**Task prompt**
Rewrite the records that begin at the line containing "Click the expiry date 16.10.2019 21:45" and stop after the line containing "[x=275, y=141]", replacing "Rollback" with "Restore" and changing nothing else.
··· Stored records
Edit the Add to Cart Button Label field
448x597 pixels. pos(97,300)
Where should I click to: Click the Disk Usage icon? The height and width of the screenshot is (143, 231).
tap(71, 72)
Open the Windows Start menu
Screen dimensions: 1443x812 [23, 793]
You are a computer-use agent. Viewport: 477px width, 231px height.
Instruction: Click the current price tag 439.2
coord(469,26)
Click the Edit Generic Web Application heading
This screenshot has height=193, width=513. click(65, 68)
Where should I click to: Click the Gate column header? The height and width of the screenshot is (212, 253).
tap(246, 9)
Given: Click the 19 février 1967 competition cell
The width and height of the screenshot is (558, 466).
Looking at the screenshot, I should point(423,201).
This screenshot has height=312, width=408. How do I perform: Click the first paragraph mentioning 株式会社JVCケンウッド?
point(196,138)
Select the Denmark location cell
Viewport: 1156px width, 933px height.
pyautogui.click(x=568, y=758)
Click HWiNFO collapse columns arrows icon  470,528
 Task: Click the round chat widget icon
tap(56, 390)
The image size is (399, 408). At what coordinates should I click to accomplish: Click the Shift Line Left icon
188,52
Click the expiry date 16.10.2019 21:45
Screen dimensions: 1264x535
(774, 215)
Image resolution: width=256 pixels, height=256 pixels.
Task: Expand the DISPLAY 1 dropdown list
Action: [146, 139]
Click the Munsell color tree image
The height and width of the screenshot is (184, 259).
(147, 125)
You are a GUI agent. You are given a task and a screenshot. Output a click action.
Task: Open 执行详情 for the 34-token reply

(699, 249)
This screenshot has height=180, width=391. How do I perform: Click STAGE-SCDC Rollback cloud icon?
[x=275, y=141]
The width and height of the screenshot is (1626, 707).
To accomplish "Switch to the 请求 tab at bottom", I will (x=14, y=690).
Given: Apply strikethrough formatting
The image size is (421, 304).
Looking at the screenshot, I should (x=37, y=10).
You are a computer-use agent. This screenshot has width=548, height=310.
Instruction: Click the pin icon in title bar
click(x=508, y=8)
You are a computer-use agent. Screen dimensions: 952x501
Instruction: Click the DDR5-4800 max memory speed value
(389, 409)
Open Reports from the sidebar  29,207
······
**Response to the exercise**
Click the expiry date 16.10.2019 21:45
Screen dimensions: 1264x535
(774, 215)
Image resolution: width=256 pixels, height=256 pixels.
Task: Expand the DISPLAY 1 dropdown list
Action: [146, 139]
Click the Munsell color tree image
The height and width of the screenshot is (184, 259).
(147, 125)
You are a GUI agent. You are given a task and a screenshot. Output a click action.
Task: Open 执行详情 for the 34-token reply

(699, 249)
This screenshot has height=180, width=391. How do I perform: Click STAGE-SCDC Restore cloud icon?
[x=275, y=141]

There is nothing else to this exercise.